Supplied records START

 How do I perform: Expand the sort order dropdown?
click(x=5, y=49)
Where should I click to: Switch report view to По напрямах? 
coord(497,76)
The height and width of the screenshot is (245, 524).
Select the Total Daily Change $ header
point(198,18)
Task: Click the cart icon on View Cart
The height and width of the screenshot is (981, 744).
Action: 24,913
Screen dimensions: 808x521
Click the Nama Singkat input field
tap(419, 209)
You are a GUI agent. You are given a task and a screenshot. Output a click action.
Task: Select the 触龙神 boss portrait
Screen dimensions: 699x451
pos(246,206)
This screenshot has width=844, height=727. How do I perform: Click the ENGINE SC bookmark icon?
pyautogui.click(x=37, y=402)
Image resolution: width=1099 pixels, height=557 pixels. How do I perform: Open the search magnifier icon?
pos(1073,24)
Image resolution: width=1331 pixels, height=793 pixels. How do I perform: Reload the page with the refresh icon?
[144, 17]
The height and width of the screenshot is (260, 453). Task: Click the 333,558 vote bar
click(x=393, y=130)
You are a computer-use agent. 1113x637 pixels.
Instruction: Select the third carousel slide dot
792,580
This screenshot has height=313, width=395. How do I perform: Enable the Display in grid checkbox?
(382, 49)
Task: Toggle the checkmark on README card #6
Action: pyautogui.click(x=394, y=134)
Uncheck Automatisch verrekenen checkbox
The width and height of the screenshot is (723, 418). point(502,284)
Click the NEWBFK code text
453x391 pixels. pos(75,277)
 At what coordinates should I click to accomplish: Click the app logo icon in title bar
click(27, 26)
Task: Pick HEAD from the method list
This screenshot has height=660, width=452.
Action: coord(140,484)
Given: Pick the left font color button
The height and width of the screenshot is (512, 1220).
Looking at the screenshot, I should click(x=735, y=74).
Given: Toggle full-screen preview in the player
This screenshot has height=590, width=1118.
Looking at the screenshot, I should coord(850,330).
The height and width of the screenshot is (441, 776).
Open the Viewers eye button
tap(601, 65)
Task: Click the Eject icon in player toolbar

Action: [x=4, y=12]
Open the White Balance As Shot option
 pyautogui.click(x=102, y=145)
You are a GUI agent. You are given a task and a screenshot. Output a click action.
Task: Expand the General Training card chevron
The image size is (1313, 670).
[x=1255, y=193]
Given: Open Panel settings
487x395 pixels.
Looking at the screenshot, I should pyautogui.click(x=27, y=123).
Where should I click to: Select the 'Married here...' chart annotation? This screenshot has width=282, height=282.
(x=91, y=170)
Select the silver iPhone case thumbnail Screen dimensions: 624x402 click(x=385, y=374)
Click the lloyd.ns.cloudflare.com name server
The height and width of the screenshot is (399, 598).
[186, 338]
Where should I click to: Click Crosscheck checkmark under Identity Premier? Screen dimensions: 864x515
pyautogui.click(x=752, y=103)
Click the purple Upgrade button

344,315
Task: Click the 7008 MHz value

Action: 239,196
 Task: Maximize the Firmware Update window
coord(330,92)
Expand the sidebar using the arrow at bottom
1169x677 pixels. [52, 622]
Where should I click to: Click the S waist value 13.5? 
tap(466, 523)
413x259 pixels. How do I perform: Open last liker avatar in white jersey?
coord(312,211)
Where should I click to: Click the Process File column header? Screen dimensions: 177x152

Supplied records END

== What you have to do ==
When you reach the line holding "This screenshot has width=844, height=727." in the records above, begin reproducing exactly, stop after the line holding "Given: Toggle full-screen", and output nothing else.

== Problem solution ==
This screenshot has width=844, height=727. How do I perform: Click the ENGINE SC bookmark icon?
pyautogui.click(x=37, y=402)
Image resolution: width=1099 pixels, height=557 pixels. How do I perform: Open the search magnifier icon?
pos(1073,24)
Image resolution: width=1331 pixels, height=793 pixels. How do I perform: Reload the page with the refresh icon?
[144, 17]
The height and width of the screenshot is (260, 453). Task: Click the 333,558 vote bar
click(x=393, y=130)
You are a computer-use agent. 1113x637 pixels.
Instruction: Select the third carousel slide dot
792,580
This screenshot has height=313, width=395. How do I perform: Enable the Display in grid checkbox?
(382, 49)
Task: Toggle the checkmark on README card #6
Action: pyautogui.click(x=394, y=134)
Uncheck Automatisch verrekenen checkbox
The width and height of the screenshot is (723, 418). point(502,284)
Click the NEWBFK code text
453x391 pixels. pos(75,277)
 At what coordinates should I click to accomplish: Click the app logo icon in title bar
click(27, 26)
Task: Pick HEAD from the method list
This screenshot has height=660, width=452.
Action: coord(140,484)
Given: Pick the left font color button
The height and width of the screenshot is (512, 1220).
Looking at the screenshot, I should click(x=735, y=74).
Given: Toggle full-screen preview in the player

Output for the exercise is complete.